Dunque il Pil nominale che nel 2018 è stato pari a 1.753 miliardi di euro, crescerà dell’1,1% solo per effetto dell’inflazione. Oggi come oggi manca un 1,6% per pareggiare l’indice di sostenibilità, che non verrà raggiunto nemmeno nel 2020. Se l’Italia fosse una famiglia non le basterebbe ridurre le spese, dovrebbe vendere i gioielli o le case, se fosse un’impresa dovrebbe vendere beni patrimoniali e attività. Uno Stato ha una risorsa in più: le imposte.
Il debito pubblico diventa sostenibile, ecco l’altra formula, quando le entrate fiscali superano di almeno un punto percentuale il costo del debito. Il loro andamento è in funzione del reddito nazionale, quindi in una fase di stagnazione quell’aumento è impossibile, a meno di non imporre un salasso che avrebbe un effetto ancora peggiore. Insomma, stiamo cadendo nella trappola del debito, e la sostenibilità comincia a diventare a rischio.
E’ questo che la Bce, il Fmi, la Ue, le agenzie di rating dicono, per ora solo con linguaggio tecnico.
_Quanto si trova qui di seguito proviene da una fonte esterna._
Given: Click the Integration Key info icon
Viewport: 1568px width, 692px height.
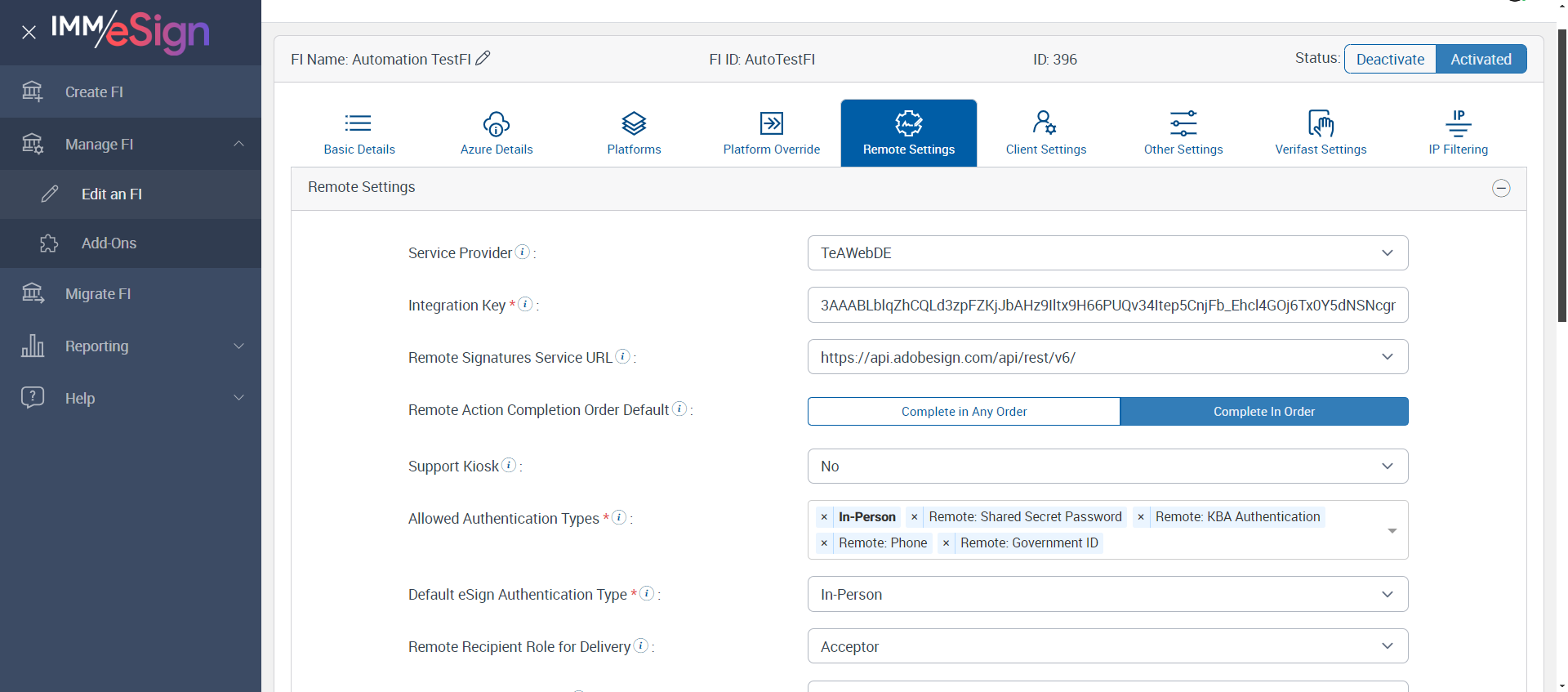Looking at the screenshot, I should coord(526,304).
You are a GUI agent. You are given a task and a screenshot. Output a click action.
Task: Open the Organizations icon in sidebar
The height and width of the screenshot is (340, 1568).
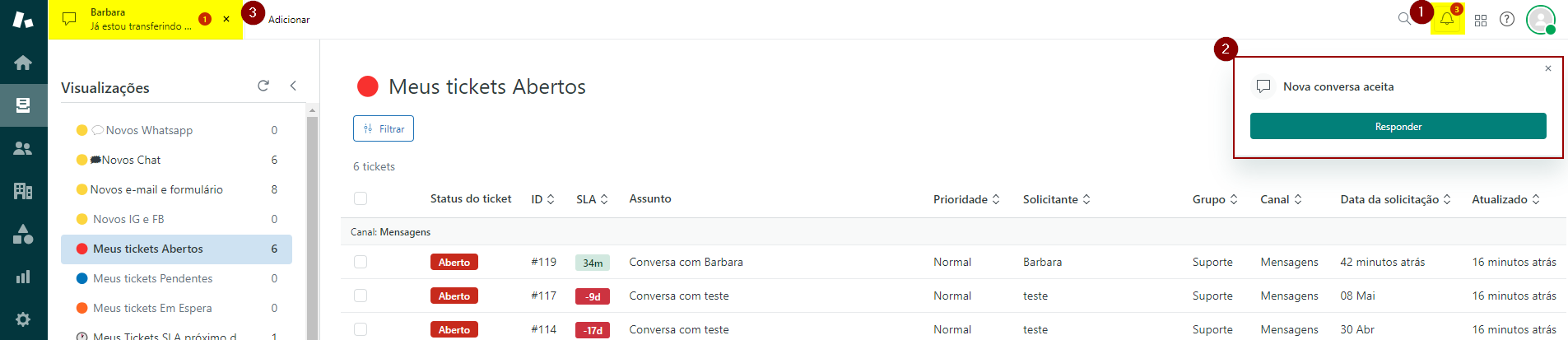tap(23, 191)
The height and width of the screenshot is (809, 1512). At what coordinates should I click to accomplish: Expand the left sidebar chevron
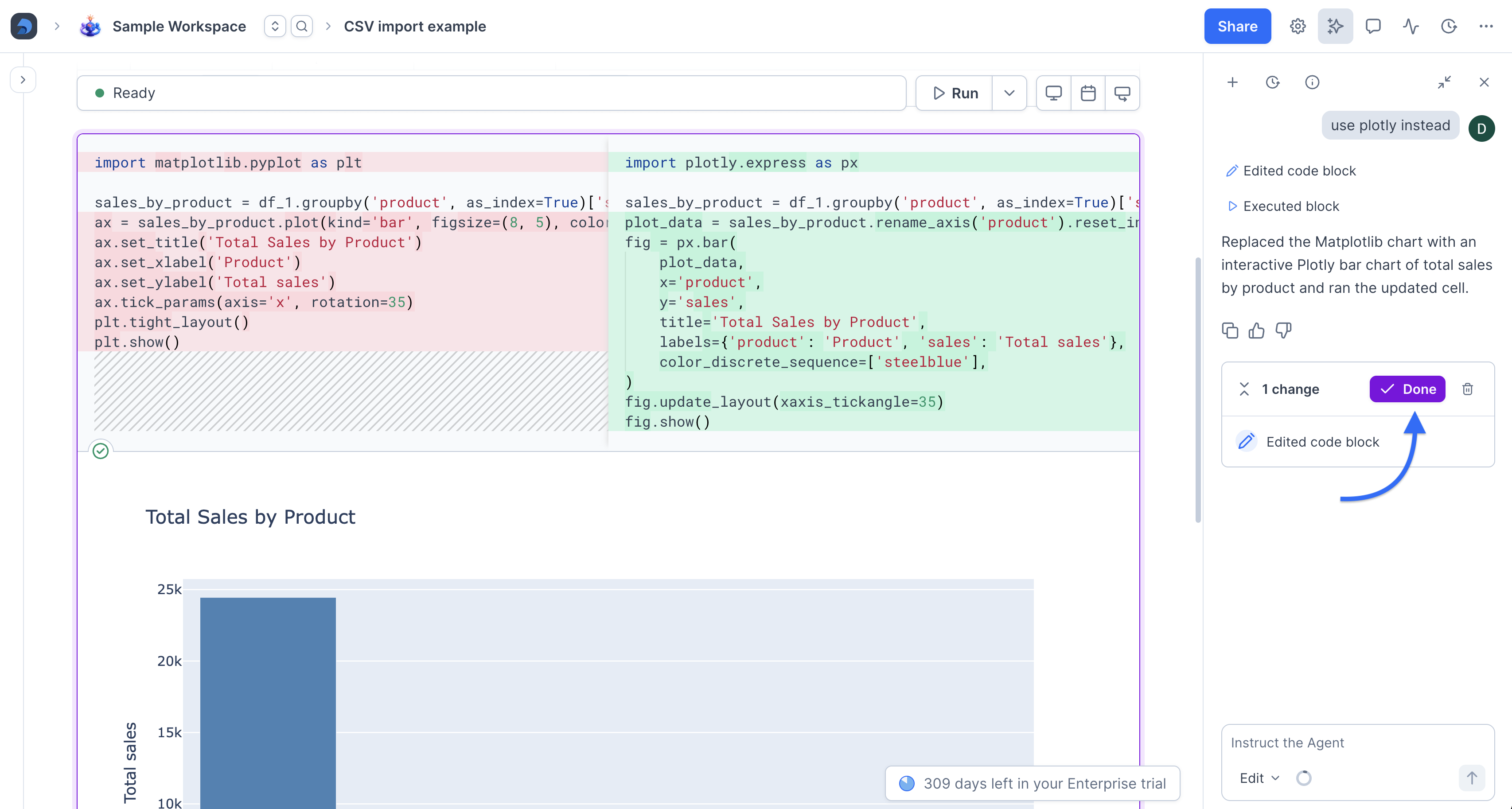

Per fare un sommario conto della spesa, in autunno bisogna recuperare una ventina di miliardi di euro, da aggiungere ai 23 miliardi necessari per sventare l’aumento dell’Iva, che nessuno a parole vuole, ma che nessuno adesso è in grado di evitare. Stiamo parlando di una stangata da 43 miliardi, a bocce ferme, cioè se le cose non peggiorano.
E chi lo spiega agli elettori 5 Stelle che chiedono fette di una torta che non c’è o ai leghisti che vorrebbero meno imposte e più pensioni, rifiutando di dire come pagarle?